[EXTRACT TO READ Boundary: Start]
As to the cause of the decline in sea trout runs, I would list the following as possible suspects:

1. Infestation by sea lice originating on the salmon farms of the Scottish and Irish west coasts. There can be little doubt as to the extent and nature of the problem. Despite the unforgivable refusal of the Scottish Executive to accept the facts, it is clear to many of us that the salmon farms have been a major factor in the decline of sea trout stocks on many west coast rivers.

2. The uncontrolled growth in the populations of both grey seals and common seals around our coastline.

3. The overfishing of sandeels and other marine prey species.

4. Changes in sea temperatures.

5. Netting of sea trout at sea.

6. Diseases such as UDN.

7. Predation by anglers and poachers.

8. Afforestation of the upper catchments and the associated problems of both increased acidification and increased run-off of rainwater

9. Increases in the numbers of protected species of predatory birds, in particular Goosanders.
[EXTRACT TO READ Boundary: End]
:: REQUIRED ACTION 1 ::
In the list of suspects for the decline in sea trout runs, why are the salmon farms of the Scottish and Irish west coasts blamed?
:: REQUIRED ACTION 2 ::
Translate this sentence from the list of suspects for the sea trout decline into Spanish: "There can be little doubt as to the extent and nature of the problem."
[DATA SHOWN Boundary: Start]
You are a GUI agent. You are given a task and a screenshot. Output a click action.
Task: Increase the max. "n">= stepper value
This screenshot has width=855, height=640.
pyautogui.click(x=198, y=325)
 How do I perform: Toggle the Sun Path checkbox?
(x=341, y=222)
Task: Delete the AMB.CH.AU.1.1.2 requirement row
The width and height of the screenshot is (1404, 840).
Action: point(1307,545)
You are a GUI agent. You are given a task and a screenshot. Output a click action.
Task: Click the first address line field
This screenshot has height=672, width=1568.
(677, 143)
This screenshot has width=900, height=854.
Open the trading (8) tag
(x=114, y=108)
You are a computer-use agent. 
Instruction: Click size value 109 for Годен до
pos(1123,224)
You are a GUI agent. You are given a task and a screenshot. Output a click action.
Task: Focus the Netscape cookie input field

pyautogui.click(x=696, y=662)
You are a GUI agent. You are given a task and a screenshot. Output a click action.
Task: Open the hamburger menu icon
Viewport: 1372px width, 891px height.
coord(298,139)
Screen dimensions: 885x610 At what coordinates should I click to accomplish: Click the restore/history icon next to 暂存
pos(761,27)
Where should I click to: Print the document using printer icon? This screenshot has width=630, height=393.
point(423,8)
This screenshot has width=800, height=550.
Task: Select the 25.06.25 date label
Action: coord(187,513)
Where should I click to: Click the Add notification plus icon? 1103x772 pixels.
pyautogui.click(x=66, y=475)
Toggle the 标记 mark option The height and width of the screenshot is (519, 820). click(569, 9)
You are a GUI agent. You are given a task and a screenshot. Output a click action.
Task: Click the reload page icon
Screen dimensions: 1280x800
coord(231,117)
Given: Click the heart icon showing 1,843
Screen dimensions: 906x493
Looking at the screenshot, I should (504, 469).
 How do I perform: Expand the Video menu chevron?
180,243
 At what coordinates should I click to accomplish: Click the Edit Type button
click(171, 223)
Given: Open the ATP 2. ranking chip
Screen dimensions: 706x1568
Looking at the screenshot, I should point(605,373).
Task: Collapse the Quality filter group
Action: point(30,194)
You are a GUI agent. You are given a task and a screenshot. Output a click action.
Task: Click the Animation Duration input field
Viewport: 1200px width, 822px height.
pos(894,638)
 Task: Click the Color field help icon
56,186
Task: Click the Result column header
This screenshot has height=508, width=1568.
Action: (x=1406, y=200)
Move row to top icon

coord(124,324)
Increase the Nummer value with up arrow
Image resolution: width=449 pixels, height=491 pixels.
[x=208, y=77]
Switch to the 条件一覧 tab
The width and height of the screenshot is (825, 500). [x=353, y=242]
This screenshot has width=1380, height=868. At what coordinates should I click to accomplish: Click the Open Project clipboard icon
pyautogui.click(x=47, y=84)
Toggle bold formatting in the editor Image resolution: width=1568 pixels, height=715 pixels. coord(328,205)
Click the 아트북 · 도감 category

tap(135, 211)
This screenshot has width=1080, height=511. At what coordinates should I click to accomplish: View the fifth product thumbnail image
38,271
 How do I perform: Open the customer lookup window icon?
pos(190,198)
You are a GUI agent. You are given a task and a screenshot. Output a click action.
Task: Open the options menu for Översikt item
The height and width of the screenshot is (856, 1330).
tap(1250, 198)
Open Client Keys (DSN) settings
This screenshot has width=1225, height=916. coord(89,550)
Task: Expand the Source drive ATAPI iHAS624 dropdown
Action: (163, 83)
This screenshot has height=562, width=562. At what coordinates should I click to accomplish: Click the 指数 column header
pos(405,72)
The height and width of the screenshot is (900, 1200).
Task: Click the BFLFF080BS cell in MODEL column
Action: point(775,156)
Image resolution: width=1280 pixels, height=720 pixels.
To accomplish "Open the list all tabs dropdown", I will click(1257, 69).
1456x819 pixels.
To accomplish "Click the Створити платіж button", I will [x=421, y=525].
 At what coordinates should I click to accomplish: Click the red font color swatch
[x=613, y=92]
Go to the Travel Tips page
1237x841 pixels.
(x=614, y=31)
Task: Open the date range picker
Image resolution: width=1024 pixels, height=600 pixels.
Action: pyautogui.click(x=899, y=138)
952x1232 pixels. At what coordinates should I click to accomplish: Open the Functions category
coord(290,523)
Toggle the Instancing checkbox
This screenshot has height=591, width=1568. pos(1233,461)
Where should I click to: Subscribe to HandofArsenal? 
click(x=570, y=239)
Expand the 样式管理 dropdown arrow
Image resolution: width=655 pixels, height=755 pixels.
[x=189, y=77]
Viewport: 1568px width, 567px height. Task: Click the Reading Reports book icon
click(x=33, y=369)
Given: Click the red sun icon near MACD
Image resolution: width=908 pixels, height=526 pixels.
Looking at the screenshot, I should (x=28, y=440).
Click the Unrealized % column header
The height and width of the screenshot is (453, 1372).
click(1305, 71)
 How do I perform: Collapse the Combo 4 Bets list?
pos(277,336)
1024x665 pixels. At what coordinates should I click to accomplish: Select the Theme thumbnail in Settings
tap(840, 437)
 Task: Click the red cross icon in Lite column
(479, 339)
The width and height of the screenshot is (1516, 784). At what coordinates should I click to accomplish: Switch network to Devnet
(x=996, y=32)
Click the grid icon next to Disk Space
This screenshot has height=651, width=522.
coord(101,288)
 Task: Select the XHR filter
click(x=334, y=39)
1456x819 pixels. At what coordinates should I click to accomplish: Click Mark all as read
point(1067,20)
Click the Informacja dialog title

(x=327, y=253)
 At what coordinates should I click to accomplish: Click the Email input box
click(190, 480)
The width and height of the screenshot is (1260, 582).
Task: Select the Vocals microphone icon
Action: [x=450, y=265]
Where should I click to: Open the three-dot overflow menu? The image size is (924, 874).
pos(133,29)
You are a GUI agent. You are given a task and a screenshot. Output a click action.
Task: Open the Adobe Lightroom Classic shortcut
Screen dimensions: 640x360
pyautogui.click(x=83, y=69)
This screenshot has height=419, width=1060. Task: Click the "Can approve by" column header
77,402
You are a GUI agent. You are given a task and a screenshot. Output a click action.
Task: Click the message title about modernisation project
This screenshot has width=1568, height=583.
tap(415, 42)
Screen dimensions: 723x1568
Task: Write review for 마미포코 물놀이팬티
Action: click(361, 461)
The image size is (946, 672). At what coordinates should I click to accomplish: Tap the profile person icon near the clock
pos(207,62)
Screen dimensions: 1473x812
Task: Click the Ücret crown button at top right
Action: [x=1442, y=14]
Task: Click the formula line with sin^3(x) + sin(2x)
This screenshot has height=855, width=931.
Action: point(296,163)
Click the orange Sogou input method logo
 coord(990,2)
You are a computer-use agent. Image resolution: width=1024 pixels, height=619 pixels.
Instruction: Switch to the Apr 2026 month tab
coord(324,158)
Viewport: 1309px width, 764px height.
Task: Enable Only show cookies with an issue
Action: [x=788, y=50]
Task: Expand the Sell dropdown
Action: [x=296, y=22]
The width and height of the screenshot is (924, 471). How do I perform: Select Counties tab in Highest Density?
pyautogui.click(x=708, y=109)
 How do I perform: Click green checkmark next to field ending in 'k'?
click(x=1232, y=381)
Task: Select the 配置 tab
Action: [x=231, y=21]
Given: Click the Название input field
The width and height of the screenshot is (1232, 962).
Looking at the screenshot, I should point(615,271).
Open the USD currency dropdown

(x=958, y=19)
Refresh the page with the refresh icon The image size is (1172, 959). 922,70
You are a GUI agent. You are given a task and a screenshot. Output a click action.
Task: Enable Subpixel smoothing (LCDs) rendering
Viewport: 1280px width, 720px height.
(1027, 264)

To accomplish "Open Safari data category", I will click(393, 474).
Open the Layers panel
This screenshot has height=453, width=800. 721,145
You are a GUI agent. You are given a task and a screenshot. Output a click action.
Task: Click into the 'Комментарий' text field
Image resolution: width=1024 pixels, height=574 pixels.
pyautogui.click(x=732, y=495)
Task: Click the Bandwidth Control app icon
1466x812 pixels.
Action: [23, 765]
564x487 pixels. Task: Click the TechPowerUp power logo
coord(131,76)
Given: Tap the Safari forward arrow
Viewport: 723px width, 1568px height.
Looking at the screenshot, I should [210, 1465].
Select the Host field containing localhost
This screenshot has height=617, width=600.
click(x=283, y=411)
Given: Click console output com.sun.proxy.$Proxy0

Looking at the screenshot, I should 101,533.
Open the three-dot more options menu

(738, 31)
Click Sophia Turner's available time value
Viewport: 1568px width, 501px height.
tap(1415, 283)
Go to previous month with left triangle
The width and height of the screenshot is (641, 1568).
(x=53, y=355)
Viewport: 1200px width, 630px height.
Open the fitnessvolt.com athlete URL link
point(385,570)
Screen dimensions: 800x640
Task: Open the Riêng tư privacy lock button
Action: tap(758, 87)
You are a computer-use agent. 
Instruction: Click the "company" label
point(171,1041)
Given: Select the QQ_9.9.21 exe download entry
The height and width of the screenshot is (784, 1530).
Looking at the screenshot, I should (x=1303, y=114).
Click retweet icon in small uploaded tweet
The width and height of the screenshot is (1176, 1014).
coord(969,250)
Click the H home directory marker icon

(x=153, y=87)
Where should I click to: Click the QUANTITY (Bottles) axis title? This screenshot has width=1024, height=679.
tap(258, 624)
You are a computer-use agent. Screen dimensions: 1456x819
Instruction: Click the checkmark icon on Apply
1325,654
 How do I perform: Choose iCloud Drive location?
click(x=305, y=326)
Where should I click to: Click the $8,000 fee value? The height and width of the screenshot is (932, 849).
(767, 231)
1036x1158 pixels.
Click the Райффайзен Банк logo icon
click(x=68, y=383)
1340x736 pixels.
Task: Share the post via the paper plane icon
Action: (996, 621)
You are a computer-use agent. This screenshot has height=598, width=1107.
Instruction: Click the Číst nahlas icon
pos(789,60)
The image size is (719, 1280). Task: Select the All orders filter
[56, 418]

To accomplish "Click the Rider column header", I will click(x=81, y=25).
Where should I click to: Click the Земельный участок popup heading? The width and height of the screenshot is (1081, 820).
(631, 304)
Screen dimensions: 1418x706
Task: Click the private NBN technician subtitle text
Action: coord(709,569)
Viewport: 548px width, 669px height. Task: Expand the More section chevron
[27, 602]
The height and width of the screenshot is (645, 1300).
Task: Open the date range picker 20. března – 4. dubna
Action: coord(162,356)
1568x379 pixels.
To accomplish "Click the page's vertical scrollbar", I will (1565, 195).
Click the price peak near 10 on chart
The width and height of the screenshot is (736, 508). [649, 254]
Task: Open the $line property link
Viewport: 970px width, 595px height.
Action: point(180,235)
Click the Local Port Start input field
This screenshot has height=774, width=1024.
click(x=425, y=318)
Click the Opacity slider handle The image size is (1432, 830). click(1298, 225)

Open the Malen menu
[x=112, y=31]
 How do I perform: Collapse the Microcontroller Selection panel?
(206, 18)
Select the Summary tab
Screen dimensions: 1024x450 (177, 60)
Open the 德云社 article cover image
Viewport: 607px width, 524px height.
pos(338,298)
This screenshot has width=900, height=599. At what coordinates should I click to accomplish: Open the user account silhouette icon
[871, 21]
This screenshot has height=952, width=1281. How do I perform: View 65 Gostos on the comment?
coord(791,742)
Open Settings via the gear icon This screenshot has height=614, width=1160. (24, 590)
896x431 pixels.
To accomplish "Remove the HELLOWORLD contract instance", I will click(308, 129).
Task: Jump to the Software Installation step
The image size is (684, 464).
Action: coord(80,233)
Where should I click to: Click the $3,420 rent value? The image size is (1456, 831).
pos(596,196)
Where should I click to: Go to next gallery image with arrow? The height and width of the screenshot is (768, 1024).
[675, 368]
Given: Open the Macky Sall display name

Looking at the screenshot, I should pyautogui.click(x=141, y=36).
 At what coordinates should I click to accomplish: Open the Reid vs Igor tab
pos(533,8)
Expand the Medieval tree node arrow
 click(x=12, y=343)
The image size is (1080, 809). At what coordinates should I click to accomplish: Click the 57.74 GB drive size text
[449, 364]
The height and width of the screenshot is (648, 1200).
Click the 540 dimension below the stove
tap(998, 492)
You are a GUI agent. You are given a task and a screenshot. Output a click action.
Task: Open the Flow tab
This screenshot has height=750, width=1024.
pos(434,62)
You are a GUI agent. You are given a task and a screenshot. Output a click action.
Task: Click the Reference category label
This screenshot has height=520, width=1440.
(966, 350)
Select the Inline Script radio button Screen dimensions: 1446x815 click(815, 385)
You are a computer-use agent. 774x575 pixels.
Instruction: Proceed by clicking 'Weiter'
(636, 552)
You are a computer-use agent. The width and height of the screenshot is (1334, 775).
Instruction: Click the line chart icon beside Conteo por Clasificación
[DATA SHOWN Boundary: End]
:: EXERCISE OUTPUT 1 ::
Sea lice from those salmon farms infest the fish. The writer says it is clear to many that the farms have been a major factor in the decline of sea trout stocks on many west coast rivers.

:: EXERCISE OUTPUT 2 ::
Caben pocas dudas en cuanto al alcance y la naturaleza del problema.